Ketika volume folikel mencapai 21 × 18mm, biasanya berarti folikel telah berkembang dan matang, pada saat ini, suntikan gonadotropin korionik, biasanya dalam 32-36 jam, ovulasi dapat terjadi. Gonadotropin korionik mengacu pada gonadotropin korionik suntik, komponen utamanya adalah gonadotropin korionik, albumin manusia, dekstrosa molekuler rendah dan sebagainya, yang termasuk dalam obat gonadotropin, dan dapat mempertahankan fungsi korpus luteum wanita, sehingga memungkinkan korpus luteum untuk mensintesis progesteron, dan untuk meningkatkan produksi, pematangan, dan pelepasan folikel.
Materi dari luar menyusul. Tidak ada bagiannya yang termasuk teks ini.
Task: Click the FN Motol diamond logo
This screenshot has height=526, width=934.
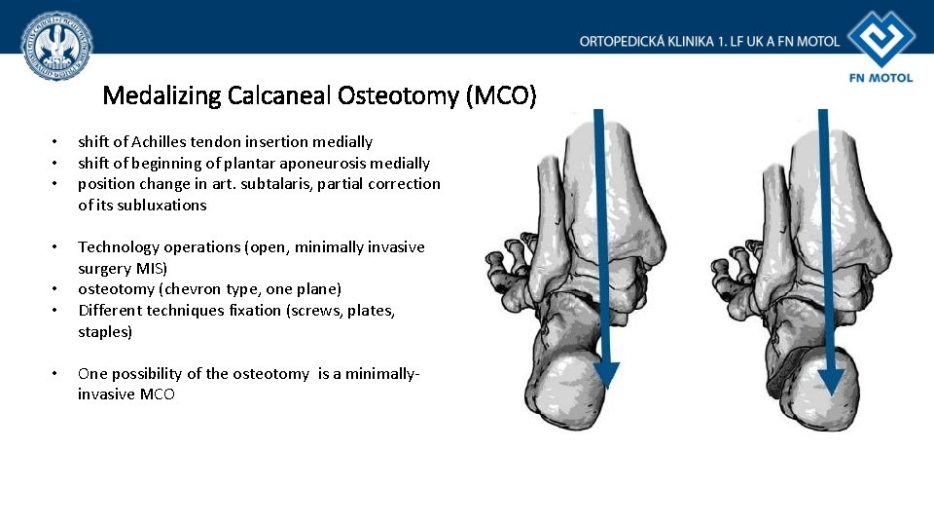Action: [x=881, y=39]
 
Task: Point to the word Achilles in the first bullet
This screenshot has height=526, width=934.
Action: [x=168, y=142]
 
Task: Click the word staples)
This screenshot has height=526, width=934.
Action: [x=105, y=331]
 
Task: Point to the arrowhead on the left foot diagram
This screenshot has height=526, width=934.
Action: [x=606, y=374]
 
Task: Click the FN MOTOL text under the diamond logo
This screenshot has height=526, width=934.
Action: [x=881, y=77]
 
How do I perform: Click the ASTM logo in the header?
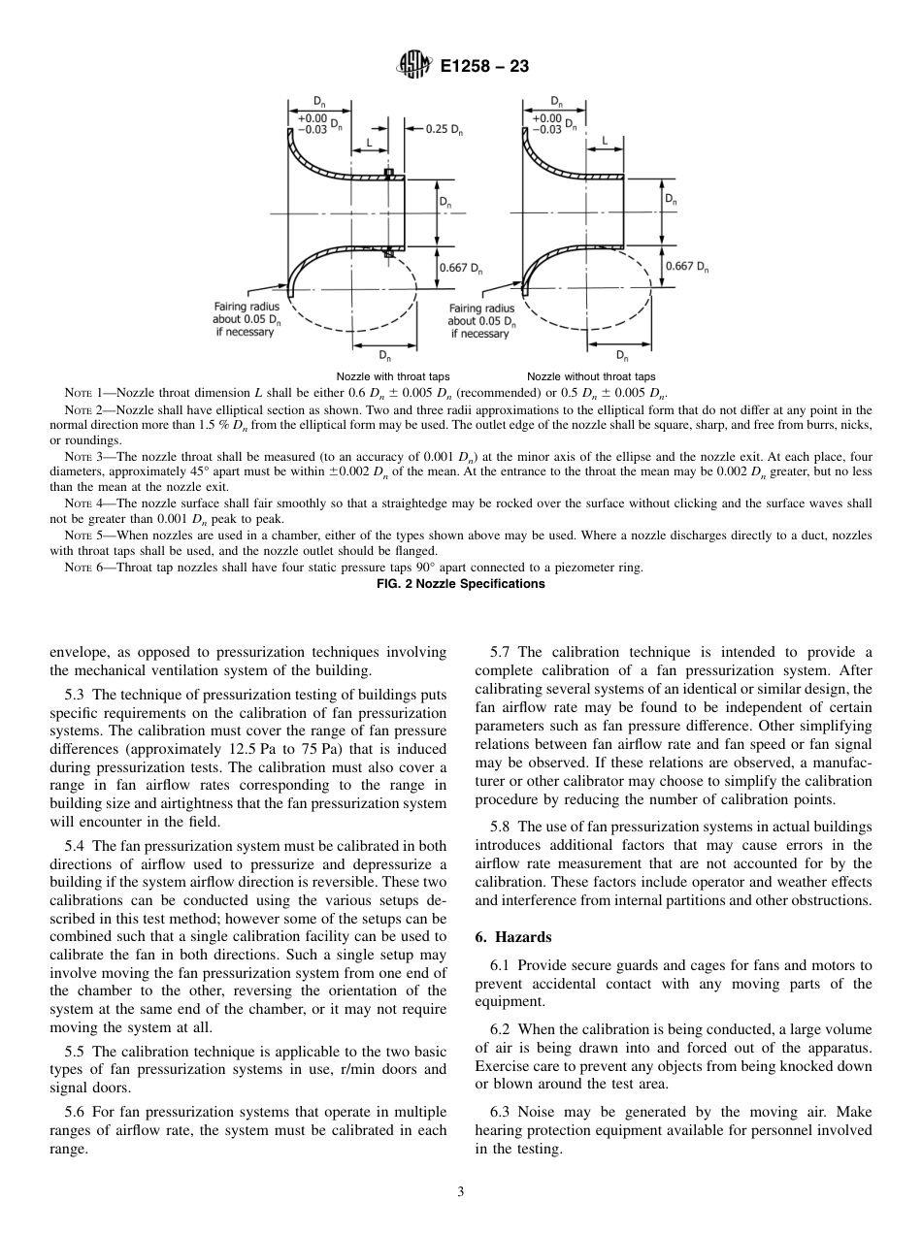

Secara umum, seorang wanita hanya dapat menghasilkan satu folikel dominan setiap bulannya, sedangkan promosi ovulasi menggunakan siklus buatan untuk mendorong tubuh memproduksi beberapa folikel dominan. Setelah injeksi vili korionik, cairan folikel akan meningkat, rongga folikel dan ukuran folikel akan meningkat secara signifikan, diameter folikel bisa mencapai 18-23mm, kemudian vili korionik dapat mensimulasikan puncak hormon luteinising, yang dapat meningkatkan ovulasi, sehingga pada jam ke-32-36 dapat terjadi ovulasi. Setelah injeksi promosi vili korionik, kondisi tubuh harus diobservasi dengan cermat selama promosi ovulasi, karena promosi vili korionik dapat menyebabkan pembesaran ovarium ringan hingga sedang, disertai dengan distensi lambung ringan, nyeri lambung, nyeri panggul, dan gejala lainnya, yang biasanya dapat mereda dalam waktu 2-3 minggu, tetapi pada beberapa orang dapat menyebabkan sejumlah besar cairan tubuh terakumulasi di rongga toraks, rongga perut, dan rongga perikardial karena peningkatan yang signifikan pada permeabilitas pembuluh darah setelah penyuntikan, yang dapat menyebabkan penurunan volume darah, gangguan elektrolit, konsentrasi darah, pendarahan perut, trombosis dan reaksi merugikan lainnya, dalam hal ini perlu berkonsultasi dengan dokter untuk pemeriksaan tepat waktu dan pembuangan cairan tubuh yang berlebihan, agar tidak mempengaruhi kesehatan pasien.